REFLECTIONS ON WORLD ART HISTORY1

Thomas DaCosta Kaufmann
Global art history engages scholars in many places throughout the world.2 Conferences in Europe and Asia have considered aspects of global (or world) art history, and scholarly involvement with cross-cultural approaches to art is on the rise.3 In the US, issues of world or global art history have featured in many sessions of recent meetings of the College Art Association of America, including an extraordinary special centennial session devoted to globalism, and of the Renaissance Society of America as well. The session chosen to initiate the meetings of the international congress of the history of art devoted to “Converging Cultures” held in Melbourne in 2008 focused on the idea of world art history.4 While the international congress held in Nuremberg in 2012 responded to the “challenge of the object,” the challenge of global or world art history sparked discussion in many different sessions, and the topic is on the agenda of the 2016 international congress in Beijing. Longer-term research projects and groups have been formed in Taipei, Berlin, Zurich, Heidelberg, São Paulo, and at the German Institute in Florence to deal with global art history, and have already begun to yield results.5 The publication of numerous books and compendia of essays in recent years evinces continuing and growing interest.6
James Elkins has claimed that world art history presents far and away the most pressing problem for the field, and its biggest challenge.7 Terry Smith has also asserted that accounting for the ways in which the modern became the contemporary throughout the world is the greatest challenge for historians of contemporary art.8 To date however the only truly comprehensive account of such art is a book by Smith.9 Much current debate still remains related to considerations of contemporary art, perhaps because, as Hans Belting has claimed, the idea of global art history in its present sense has been formulated in response to the development of the global art market.10 However, some discussion has also been devoted to consideration of earlier periods of art history.11
But critics have contested the possibilities of global art history. They have challenged its bases and assumptions. Ironically, however, some of the very scholars who have envisioned writing world art history have also expressed some of the strongest doubts about it.12
This chapter answers some theoretical objections. In a Lockean spirit it attempts to clear the ground for future efforts. It then turns from theoretical questions to present a brief practical proposal for a way to approach writing a global history of art before the nineteenth century, in part because so much discussion of globalization has hitherto concerned history after c. 1800, although the argument can certainly be extended.

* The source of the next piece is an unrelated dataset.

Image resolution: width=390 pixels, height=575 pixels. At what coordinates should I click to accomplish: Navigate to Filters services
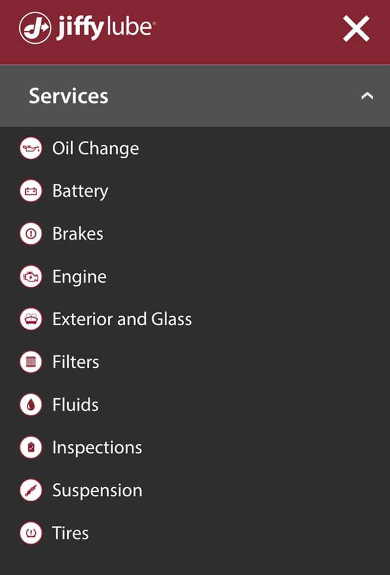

Clearly, the project of conceptualizing a more general world art history, not just of modern or contemporary art but one that might encompass all places as well as all times, presents an enormous challenge. All kinds of questions may arise when we actually start to think about how to write such a huge history. How may we as individuals claim to control knowledge of or even passing familiarity with all the products of humankind throughout the world? How is it possible to forge a coherent narrative that would encompass all eras and areas of human production of material and visual things, actual and virtual, as well as their reception and thinking about them? How can we speak meaningfully to more than our own immediate milieus? How can we lay foundations for future studies throughout the globe?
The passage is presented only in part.